Material provided: Begin

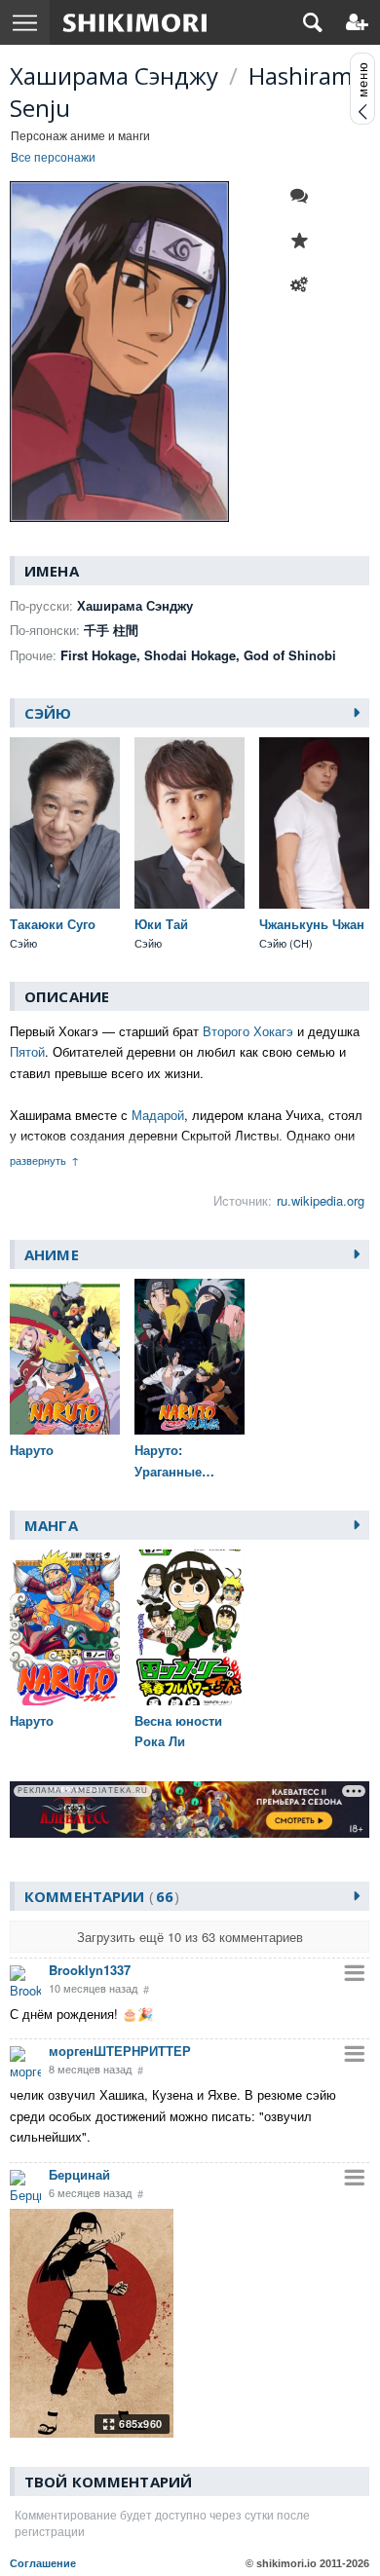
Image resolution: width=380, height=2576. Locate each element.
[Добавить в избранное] (304, 240)
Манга (51, 1525)
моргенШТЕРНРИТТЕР (120, 2050)
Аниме (51, 1254)
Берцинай (79, 2174)
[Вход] (357, 22)
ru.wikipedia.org (320, 1200)
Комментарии (98, 1896)
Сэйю (48, 713)
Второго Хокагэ (248, 1031)
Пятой (27, 1051)
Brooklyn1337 (90, 1969)
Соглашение (43, 2563)
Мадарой (158, 1114)
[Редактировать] (304, 285)
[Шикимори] (135, 22)
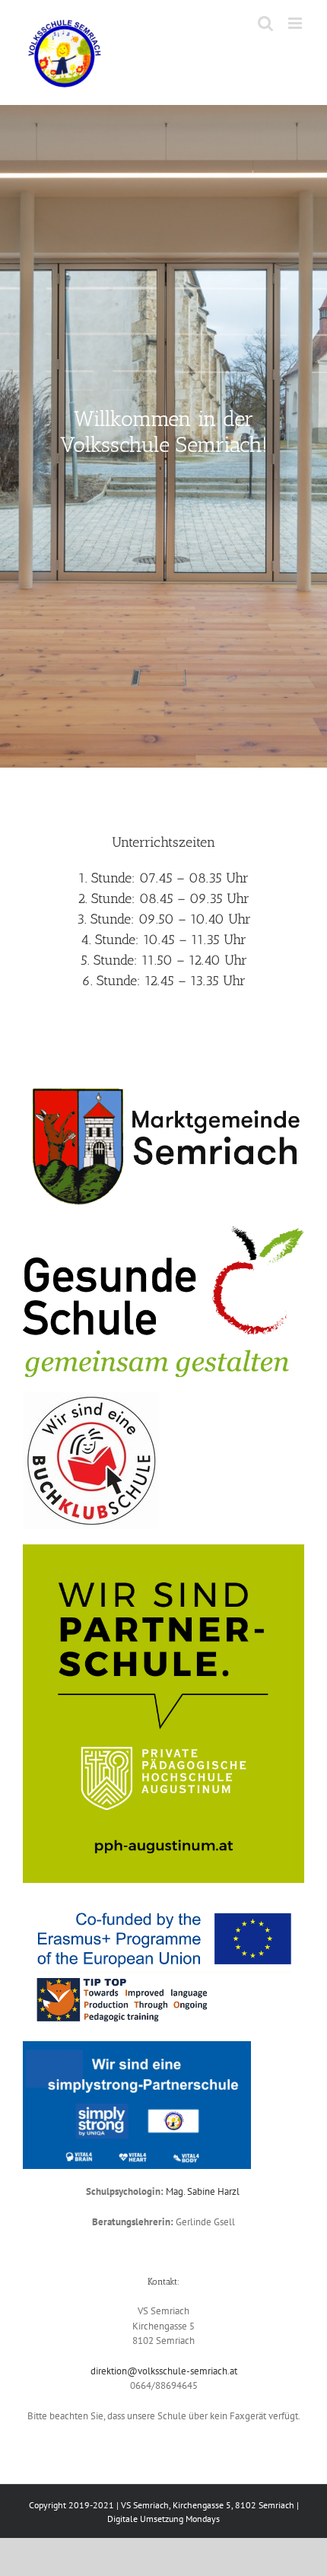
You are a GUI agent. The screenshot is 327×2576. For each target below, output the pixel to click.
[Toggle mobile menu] (296, 23)
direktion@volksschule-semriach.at (163, 2371)
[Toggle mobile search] (265, 23)
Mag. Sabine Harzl (204, 2191)
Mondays (203, 2518)
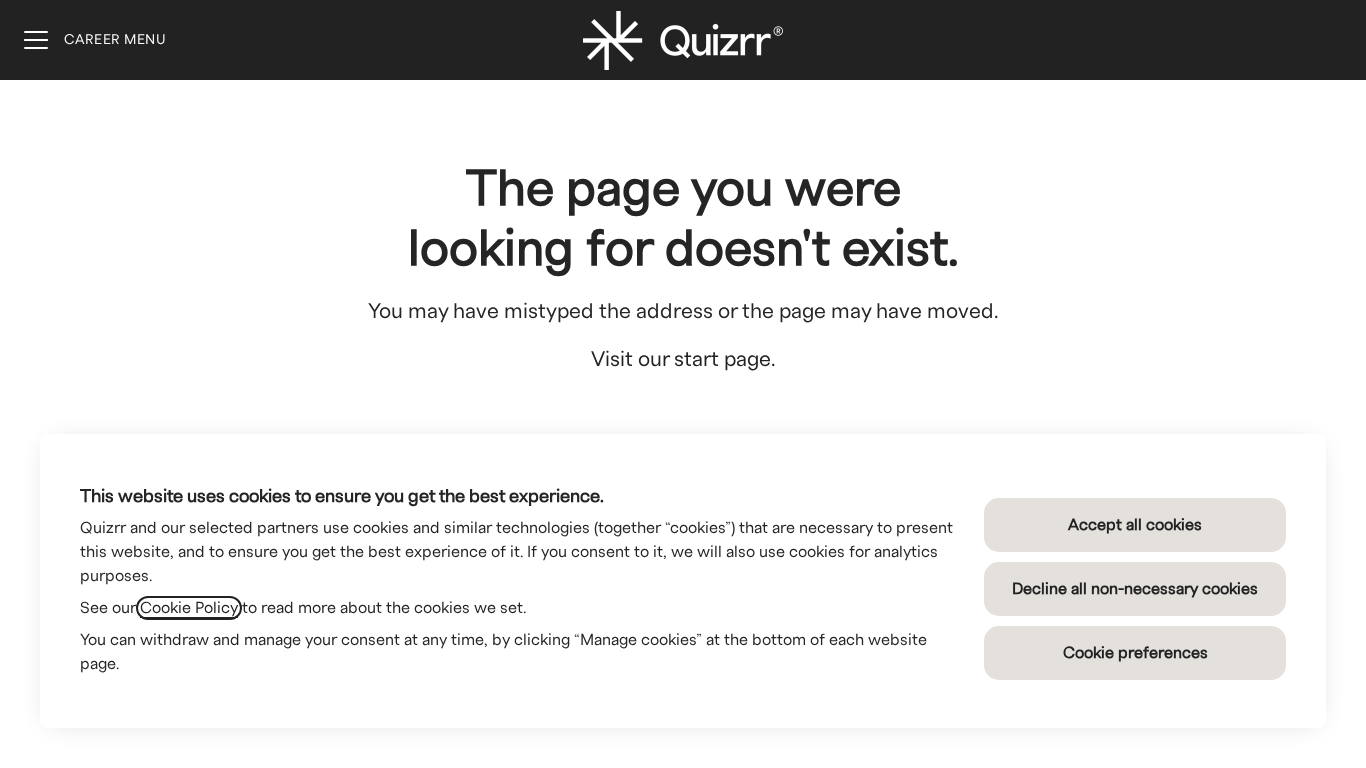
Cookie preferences (1135, 653)
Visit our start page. (683, 359)
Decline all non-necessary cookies (1135, 589)
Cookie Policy (189, 608)
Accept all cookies (1135, 525)
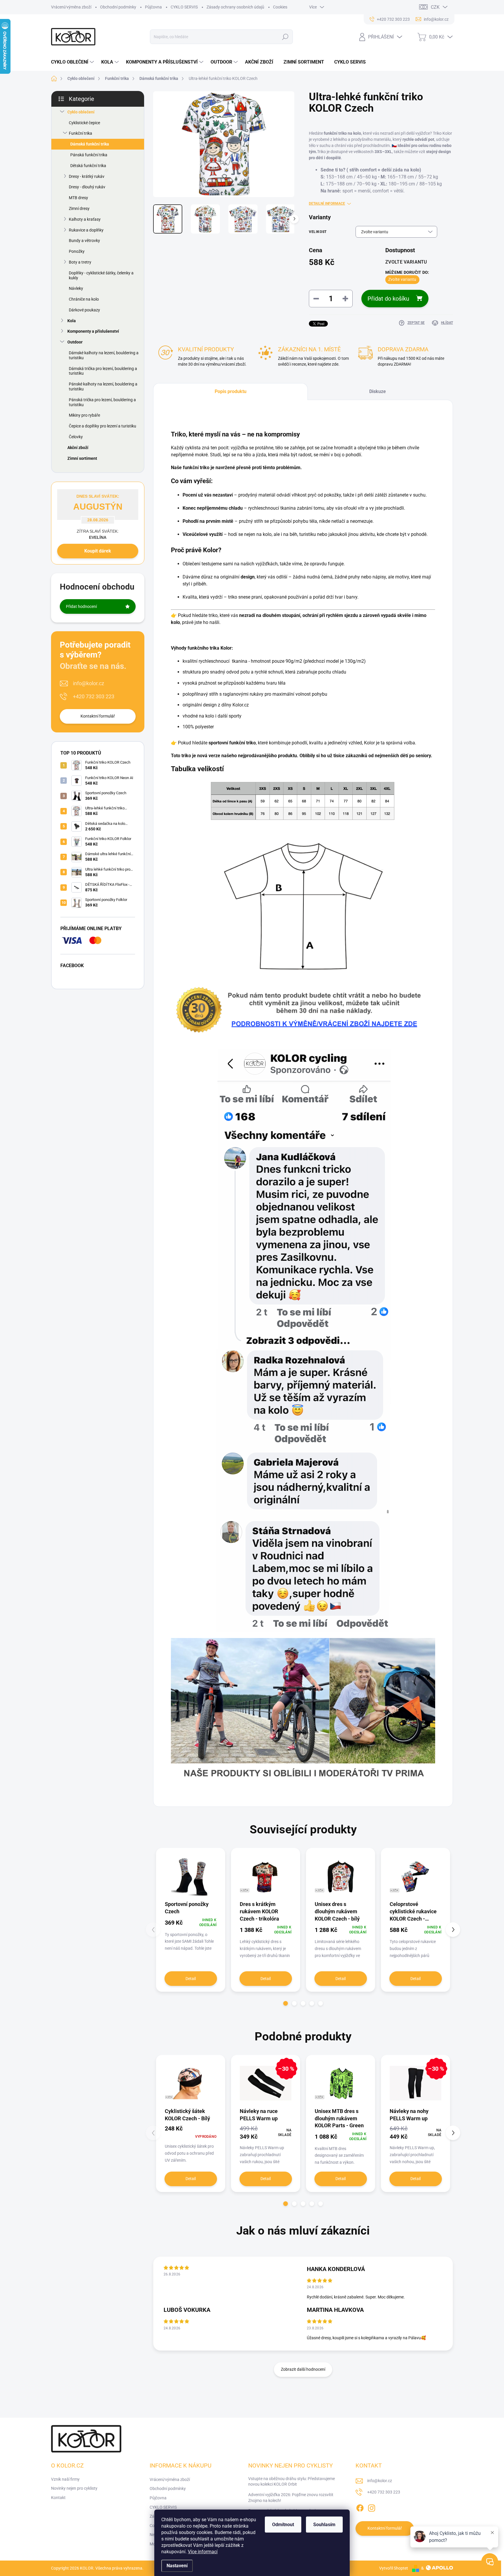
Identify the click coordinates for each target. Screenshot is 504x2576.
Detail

Material provided: End

The task
Everything from the line containing "You are a GUI" through the last line of the listing above must be output exactly, except the pictures.

Written solution
You are a GUI agent. The screenshot is 327×2576. For each target below, output the pixel to click.
[Toggle mobile menu] (296, 23)
direktion@volksschule-semriach.at (163, 2371)
[Toggle mobile search] (265, 23)
Mag. Sabine Harzl (204, 2191)
Mondays (203, 2518)
Cookie preferences (1135, 653)
Visit our start page. (683, 359)
Decline all non-necessary cookies (1135, 589)
Cookie Policy (189, 608)
Accept all cookies (1135, 525)
Identify the click coordinates for each target. Screenshot is 504x2576.
Detail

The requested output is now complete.